Summary
Chilton et al.’s paper describes a flexible workflow for creating visual blends that the authors dub “Visiblends’ (do you see what they did there?). Lack of imagination in naming notwithstanding, the workflow involves an input of two concepts, brainstorming, image classification and blending, and evaluation of the automatic blending. They performed three studies where their workflow was tested, showing that decentralized groups of people could appropriately brainstorm and generate blends in microtasks. The first phase involves associating different words with the input themes to create a broad base of kinds of images. The second phase involved the searching for related imagery. The third phase asked crowdworkers to annotate the found images for basic shapes and coverages of those shapes. The fourth stage is performed by an AI and involves shape matching between images to combine the two themes, while the final stage (also by AI) blends the images based on the image matching. Their studies confirm that decentralized groups, collaborative groups, and novices can all use this workflow to create visual blends.
Personal Reflection
I liked this work, overall, as a way for people to get interesting designs out of a few keywords of whatever they’re working on. I was somewhat surprised that the second step (“Finding Images”) was not an automatic process. I had figured when I read the introduction that this step was automated by image recognition software, since these are not complex images but images of single objects. However, when it was explained in the Workflow section, it makes it clear that these images are essentially another phase of the brainstorming process. However, I was concerned that it was perhaps a complex microtask since it asked for an implementation of several somewhat complex filters as well as ten images from those filters.

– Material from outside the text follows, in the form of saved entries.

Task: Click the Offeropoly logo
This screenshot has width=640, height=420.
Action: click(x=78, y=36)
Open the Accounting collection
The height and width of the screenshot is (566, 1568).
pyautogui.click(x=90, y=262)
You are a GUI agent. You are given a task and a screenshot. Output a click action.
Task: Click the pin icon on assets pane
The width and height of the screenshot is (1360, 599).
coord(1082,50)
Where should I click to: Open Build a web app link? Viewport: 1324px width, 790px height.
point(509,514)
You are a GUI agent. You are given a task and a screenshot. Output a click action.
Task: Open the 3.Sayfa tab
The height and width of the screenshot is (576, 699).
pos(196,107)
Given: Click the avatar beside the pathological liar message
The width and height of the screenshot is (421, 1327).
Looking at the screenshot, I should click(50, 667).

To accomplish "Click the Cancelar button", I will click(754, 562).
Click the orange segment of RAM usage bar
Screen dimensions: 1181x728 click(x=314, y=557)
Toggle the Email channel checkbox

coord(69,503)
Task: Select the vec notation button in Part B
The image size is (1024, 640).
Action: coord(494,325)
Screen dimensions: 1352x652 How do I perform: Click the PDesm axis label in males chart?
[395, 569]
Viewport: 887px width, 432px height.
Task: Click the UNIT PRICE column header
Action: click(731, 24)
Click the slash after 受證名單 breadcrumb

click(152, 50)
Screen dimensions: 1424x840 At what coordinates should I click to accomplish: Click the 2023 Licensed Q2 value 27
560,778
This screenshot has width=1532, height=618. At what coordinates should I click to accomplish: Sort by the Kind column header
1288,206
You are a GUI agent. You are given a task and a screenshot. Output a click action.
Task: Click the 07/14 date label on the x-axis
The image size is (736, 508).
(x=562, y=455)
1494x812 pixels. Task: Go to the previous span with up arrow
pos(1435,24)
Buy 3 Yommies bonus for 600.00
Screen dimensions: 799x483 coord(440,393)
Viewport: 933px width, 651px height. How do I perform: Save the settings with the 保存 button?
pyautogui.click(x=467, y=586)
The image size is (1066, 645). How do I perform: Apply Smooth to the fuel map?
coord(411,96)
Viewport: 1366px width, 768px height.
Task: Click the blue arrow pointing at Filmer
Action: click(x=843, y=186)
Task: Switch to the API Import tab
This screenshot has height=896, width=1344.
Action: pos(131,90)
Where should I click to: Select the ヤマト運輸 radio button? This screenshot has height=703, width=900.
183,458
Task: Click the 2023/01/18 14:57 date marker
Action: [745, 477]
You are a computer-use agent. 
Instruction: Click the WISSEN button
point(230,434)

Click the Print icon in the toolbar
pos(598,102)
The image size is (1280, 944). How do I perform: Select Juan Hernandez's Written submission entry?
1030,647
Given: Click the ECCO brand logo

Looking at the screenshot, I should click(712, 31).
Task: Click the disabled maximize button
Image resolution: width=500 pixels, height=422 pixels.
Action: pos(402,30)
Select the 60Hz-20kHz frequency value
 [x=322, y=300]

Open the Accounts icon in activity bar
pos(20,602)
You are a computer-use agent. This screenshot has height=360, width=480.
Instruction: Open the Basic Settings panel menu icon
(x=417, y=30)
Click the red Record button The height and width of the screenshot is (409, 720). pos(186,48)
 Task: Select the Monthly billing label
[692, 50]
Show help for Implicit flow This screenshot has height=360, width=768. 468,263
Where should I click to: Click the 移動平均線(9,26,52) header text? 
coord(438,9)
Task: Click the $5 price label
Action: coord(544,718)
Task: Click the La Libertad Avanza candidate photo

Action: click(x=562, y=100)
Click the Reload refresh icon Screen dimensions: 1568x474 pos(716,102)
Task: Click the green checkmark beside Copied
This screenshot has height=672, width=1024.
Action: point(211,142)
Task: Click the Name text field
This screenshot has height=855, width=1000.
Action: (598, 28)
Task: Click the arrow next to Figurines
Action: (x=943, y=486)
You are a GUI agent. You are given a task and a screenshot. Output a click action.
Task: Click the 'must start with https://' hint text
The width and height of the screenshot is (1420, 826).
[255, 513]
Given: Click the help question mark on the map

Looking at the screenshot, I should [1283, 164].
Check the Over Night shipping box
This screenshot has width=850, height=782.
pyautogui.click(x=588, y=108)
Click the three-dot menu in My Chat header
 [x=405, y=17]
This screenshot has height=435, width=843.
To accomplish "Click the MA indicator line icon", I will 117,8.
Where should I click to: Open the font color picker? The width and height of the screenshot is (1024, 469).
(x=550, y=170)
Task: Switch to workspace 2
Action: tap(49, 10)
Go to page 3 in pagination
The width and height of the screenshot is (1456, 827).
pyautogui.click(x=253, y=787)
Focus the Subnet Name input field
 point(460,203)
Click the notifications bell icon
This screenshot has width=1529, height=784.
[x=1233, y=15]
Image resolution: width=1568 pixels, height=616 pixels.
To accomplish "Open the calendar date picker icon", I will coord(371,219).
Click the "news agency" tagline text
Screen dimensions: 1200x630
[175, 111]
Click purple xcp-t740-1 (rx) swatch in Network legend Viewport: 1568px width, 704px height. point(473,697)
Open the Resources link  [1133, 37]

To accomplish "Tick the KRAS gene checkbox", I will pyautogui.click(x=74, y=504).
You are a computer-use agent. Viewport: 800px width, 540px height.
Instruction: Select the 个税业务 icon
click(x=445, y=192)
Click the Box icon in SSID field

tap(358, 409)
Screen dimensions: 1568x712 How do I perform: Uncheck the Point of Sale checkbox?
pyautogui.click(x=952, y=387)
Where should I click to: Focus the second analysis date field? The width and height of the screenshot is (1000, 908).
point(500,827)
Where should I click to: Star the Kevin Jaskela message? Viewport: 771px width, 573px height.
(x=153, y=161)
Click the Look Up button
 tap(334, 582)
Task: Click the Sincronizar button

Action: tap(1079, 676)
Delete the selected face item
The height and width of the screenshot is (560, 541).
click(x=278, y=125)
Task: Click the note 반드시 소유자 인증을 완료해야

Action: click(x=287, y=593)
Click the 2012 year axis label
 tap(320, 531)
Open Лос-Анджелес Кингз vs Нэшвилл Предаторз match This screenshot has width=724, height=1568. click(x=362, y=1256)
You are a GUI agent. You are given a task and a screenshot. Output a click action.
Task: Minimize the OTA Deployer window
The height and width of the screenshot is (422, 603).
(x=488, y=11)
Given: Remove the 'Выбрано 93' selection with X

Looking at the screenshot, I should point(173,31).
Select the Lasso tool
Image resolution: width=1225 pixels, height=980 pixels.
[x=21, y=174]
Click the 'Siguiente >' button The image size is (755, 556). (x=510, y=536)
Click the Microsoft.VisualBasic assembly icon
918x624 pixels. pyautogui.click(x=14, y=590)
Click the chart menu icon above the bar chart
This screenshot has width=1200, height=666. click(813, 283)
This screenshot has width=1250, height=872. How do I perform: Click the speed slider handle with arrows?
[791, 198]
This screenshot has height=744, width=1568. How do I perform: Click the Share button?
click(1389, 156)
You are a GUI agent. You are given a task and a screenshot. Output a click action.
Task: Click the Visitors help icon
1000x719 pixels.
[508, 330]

I thought the images in Figure 7 were somewhat deceptive, however. They stated in the caption for that image that there was “aesthetic editing by an artist,” which implies they had a visual designer already employed. If that was the case, why is the expert not performing the expert task? I would have liked to see the actual resultant images as they show (some of) in the later studies.
The refinement process they introduced in the first study was also interesting in that the refinement was more than just asking for more results – the user actually iterated on the design process to find similar shaped items between the two categories. This shows an aspect of human intelligence to solve a problem that the AI had difficulty solving – realizing why the AI was having trouble was a key part of the process.
Lastly, I would have liked to see what would have happened if all three groups (decentralized, group collaboration, and novices) were given the same concepts to generate ideas from. Which group might have performed the best? Also, since this is quite decentralized, I would have liked to see an mTurk deployment to see how the crowd could perform this task as well.
Questions
- As discussed above, an interesting part of this paper was how human intelligence was employed to refine the AI’s process, thereby giving it better inputs. Are there other ways that using human insight into why an AI is having issues is a good way to solve the problem?
- When a workflow that creates microtasks like this, is it more helpful to test it with participants that come into a lab or through a crowdworking site like Mechanical Turk? Should they both be performed? Why or why not?
- Would you use a service like this for a creative image in your work? Why or why not?